The emissions of the sun occur mostly in the visible region, which is why white clothing reflects solar energy and stays cool while black clothing absorbs solar energy and gets hot:
But your body's thermal radiation is in the infrared, so this rule doesn't apply to the inside of clothing (unless your body is hot enough to radiate visible light, but then you have bigger problems).
Your basic idea would work, though, if you found a material that reflects visible light while transmitting infrared light (but that material would probably have the same properties on the inside and outside, and thus be visibly white on the inside, too).

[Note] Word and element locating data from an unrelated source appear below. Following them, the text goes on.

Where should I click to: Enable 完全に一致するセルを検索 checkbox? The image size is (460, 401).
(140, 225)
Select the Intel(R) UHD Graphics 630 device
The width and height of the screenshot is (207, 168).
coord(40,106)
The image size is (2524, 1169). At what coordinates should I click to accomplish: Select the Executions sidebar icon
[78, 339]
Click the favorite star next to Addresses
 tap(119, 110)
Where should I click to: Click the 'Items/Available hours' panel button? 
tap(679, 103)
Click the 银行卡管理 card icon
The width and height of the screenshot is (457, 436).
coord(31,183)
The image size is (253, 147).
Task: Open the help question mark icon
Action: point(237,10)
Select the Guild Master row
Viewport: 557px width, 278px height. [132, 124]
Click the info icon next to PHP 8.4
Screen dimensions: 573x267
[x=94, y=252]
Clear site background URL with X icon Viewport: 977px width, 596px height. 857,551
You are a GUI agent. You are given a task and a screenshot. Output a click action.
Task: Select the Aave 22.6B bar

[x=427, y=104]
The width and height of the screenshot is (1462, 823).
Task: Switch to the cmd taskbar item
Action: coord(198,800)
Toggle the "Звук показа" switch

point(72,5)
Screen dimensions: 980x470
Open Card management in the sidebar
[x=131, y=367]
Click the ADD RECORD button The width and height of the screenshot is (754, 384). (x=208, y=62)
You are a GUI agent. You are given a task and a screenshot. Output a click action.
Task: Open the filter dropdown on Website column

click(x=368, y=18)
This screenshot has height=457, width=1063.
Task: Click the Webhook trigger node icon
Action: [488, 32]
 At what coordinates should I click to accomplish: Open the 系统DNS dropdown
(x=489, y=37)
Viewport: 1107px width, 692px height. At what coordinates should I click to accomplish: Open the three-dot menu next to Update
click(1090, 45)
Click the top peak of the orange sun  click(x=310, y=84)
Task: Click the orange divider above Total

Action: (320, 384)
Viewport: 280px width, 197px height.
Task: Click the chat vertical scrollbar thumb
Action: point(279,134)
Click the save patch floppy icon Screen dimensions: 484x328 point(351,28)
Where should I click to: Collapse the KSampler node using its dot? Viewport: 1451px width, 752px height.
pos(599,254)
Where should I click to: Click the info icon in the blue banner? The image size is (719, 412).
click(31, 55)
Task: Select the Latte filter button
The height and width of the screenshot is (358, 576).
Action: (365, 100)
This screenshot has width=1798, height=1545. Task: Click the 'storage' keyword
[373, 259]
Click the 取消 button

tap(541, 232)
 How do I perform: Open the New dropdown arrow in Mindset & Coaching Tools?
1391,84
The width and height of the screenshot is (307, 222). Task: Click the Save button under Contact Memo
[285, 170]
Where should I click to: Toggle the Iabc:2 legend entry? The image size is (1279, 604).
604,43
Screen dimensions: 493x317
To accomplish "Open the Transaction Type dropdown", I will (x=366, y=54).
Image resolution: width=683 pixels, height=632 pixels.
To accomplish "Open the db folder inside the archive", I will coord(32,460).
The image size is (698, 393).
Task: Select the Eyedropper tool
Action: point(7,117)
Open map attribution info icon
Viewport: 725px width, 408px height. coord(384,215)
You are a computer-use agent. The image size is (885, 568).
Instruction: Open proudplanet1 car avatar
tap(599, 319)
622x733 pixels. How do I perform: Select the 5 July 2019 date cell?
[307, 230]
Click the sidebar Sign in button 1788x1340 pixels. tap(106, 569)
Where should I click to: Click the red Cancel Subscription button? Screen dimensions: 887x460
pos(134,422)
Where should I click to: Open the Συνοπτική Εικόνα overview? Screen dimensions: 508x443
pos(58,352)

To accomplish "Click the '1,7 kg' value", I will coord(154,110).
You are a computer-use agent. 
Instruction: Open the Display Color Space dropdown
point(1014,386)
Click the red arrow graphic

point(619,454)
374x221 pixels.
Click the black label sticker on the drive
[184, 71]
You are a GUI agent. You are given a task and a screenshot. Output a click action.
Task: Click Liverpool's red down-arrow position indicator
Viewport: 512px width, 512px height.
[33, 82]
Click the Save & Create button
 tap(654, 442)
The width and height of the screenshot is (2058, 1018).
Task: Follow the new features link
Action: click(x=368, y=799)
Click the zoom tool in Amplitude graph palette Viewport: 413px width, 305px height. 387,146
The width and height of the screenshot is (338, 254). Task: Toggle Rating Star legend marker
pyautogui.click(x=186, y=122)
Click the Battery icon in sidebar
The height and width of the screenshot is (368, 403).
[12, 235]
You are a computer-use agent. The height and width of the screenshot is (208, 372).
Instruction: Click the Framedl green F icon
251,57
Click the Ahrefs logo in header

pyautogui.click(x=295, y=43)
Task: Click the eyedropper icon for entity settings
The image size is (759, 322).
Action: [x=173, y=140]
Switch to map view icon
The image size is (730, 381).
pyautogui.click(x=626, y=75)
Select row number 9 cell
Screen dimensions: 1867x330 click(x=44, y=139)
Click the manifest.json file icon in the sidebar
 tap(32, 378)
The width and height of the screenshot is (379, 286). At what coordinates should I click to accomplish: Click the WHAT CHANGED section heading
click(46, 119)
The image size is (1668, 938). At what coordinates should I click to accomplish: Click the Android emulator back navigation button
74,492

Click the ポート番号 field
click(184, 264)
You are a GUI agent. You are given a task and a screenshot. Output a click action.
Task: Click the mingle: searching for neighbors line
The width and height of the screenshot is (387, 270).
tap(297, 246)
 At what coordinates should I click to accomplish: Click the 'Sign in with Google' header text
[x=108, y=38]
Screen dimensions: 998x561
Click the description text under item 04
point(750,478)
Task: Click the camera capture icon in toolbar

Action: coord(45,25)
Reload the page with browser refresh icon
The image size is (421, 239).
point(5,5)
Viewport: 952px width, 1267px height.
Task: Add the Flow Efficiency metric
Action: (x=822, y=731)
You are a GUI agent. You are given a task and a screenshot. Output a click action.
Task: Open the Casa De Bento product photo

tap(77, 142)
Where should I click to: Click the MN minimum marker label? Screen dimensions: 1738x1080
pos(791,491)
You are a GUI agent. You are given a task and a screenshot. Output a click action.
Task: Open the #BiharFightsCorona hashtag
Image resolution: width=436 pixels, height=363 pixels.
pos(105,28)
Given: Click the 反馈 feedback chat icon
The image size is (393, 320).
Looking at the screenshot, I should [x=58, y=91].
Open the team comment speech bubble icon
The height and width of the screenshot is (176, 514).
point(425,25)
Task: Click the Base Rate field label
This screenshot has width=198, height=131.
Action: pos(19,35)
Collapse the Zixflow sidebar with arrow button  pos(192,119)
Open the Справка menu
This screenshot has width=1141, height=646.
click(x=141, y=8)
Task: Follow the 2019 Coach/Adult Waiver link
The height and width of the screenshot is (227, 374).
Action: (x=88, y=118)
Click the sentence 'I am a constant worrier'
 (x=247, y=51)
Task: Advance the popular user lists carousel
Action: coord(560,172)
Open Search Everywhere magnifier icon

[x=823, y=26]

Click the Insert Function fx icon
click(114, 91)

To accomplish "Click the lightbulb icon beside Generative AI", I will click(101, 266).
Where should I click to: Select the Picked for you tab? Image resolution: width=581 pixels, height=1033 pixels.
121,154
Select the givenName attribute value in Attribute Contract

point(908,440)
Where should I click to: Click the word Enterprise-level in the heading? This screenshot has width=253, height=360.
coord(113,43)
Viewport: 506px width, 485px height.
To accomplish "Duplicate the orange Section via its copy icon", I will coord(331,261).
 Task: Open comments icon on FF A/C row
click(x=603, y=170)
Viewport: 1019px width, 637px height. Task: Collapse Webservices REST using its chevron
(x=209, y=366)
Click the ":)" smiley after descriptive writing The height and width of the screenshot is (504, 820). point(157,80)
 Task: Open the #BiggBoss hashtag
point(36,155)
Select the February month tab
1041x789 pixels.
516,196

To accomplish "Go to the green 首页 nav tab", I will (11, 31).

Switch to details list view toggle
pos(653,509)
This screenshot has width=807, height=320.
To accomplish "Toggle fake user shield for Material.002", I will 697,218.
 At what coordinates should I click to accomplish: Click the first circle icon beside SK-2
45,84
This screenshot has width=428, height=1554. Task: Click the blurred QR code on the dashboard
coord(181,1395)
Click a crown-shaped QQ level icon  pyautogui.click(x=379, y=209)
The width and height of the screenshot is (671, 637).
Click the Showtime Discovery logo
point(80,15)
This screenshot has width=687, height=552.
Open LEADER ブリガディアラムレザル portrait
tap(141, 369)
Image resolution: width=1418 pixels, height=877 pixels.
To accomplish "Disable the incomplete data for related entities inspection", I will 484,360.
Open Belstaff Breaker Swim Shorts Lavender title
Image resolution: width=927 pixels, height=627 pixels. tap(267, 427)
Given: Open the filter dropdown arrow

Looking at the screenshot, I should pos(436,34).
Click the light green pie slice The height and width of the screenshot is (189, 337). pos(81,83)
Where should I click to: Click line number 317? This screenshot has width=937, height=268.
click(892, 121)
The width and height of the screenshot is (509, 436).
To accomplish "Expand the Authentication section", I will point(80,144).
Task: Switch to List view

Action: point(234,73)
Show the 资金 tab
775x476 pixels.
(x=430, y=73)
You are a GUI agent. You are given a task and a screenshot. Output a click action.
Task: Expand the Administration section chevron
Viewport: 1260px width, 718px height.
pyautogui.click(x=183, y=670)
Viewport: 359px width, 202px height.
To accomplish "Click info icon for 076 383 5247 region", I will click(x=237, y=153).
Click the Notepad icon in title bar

For example, white paint is quoted as having an absorptivity of 0.16, while having an emissivity of 0.93. This is because the absorptivity is averaged with weighting for the solar spectrum, while the emissivity is weighted for the emission of the paint itself at normal ambient temperatures. ... The white paint will serve as a very good insulator against solar radiation, because it is very reflective of the solar radiation, and although it therefore emits poorly in the solar band, its temperature will be around room temperature, and it will emit whatever radiation it has absorbed in the infrared, where its emission coefficient is high. − Kirchhoff's law of thermal radiation
NASA uses such materials, which they call "selective surfaces", and are used to cool the Hubble telescope:
These surfaces can be designed to reflect solar radiation, while maximizing infrared emittance, yielding a cooling effect even in sunlight. On earth cooling to -50 °C below ambient has been achieved, but in space, outside of the atmosphere, theory using ideal materials has predicted a maximum cooling to 40 K!
Wikipedia's article on selective surfaces describes the opposite effect: Transmitting sunlight and blocking infrared from escaping, to capture the sun's energy.